The first case is solved by watching your cohesion/coupling, dependency injection or whatever. The second case is on a more abstract level, for example picking a service oriented architecture instead of a big monolothic blob of code for a large application.

In your case, you are asking for a specific solution for a specific problem, which has no foreseeable impact whatsoever on the future. In this case, YAGNI and DRY are good mottos to shoot for:

  • YAGNI (you ain't gonna need it) tells you to implement the absolutely minimum, basic stuff that you need and use right now. It means to implement the minimum that makes your current test suite turn from red to green, if you should use TDD/BDD/FDD style development. Not a single line more.
  • DRY (don't repeat yourself) means if you come about a similar problem again, then you take a good hard look at whether you need a generic solution.

Combined with other modern practices (like good test coverage to be able to refactor safely) this means that you end up with quickly written, lean, mean code that grows as needed.

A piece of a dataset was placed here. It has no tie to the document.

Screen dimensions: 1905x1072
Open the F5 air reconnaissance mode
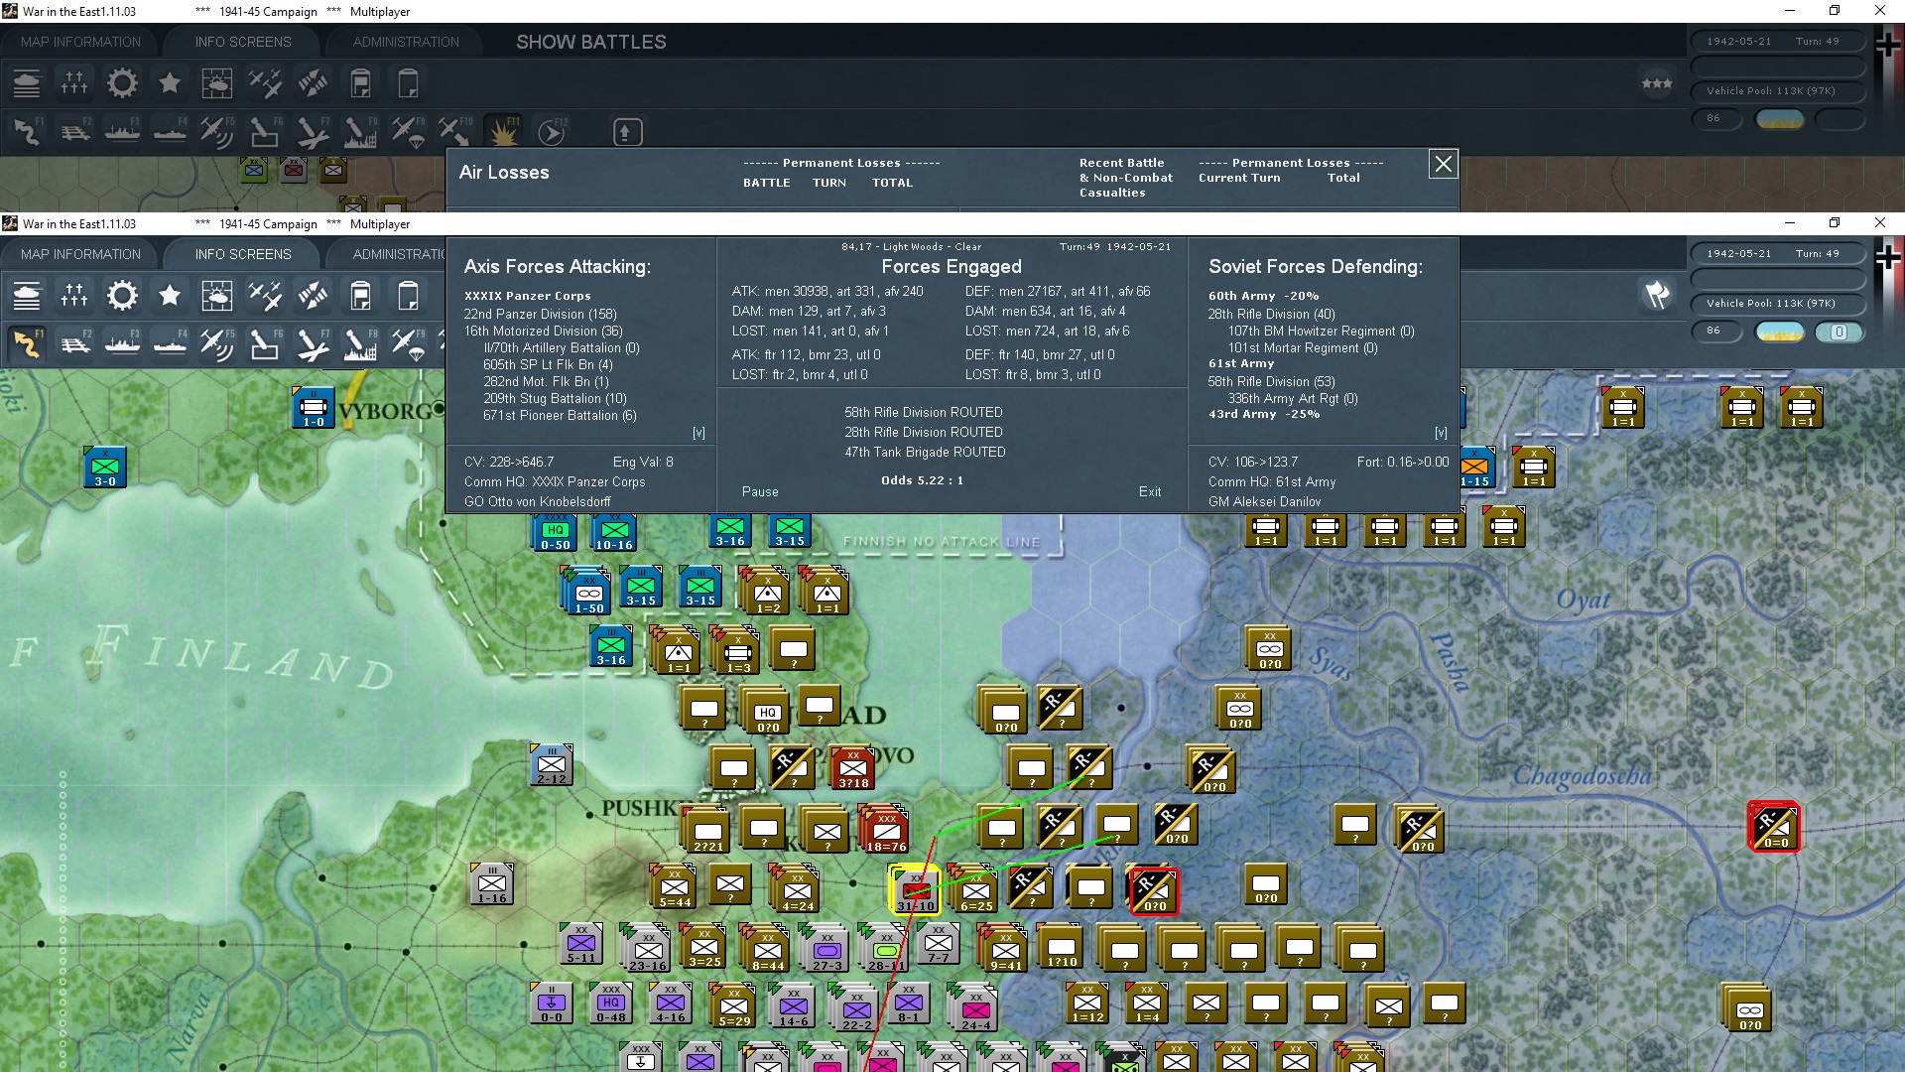(x=217, y=344)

which sounds like a generic solution is the way to go?

No, it sounds like you should have programming environments, languages, and tooling that make it easy and fun to refactor when you need it. Generic solutions don't provide that; they decouple the application from the actual domain.

Take a look at modern ORMs or MVC frameworks, for example Ruby on Rails; on the application level, all focus is on doing non-generic work. The rails libraries themselves are obviously nearly 100% generic, but the domain code (which your question is about) should be doing minimal shenanigans in that aspect.

0

A different way to think about the problem is to consider what makes sense.

For example, there was application I was developing that had there sections which did almost the same thing but had inconsistent permission rules. As there was no reason to keep them different, when I refactored that section, I made them all do permissions the same way. The made the overall code smaller, simpler and the interface was more consistent.

When management decided to allow other people access to a feature, we were able to do it by just changing a flag.

Obviousily it makes sense to make the specific type conversion. Does it also make sense to make addintional type conversions?

Keep in mind, if the general solution is faster to implement, then the apecific case is easy too, just check that it is the only type conversion you are allowing.

If the application is in a highly regulated area (a medical or financial application) try to involve more people in you design.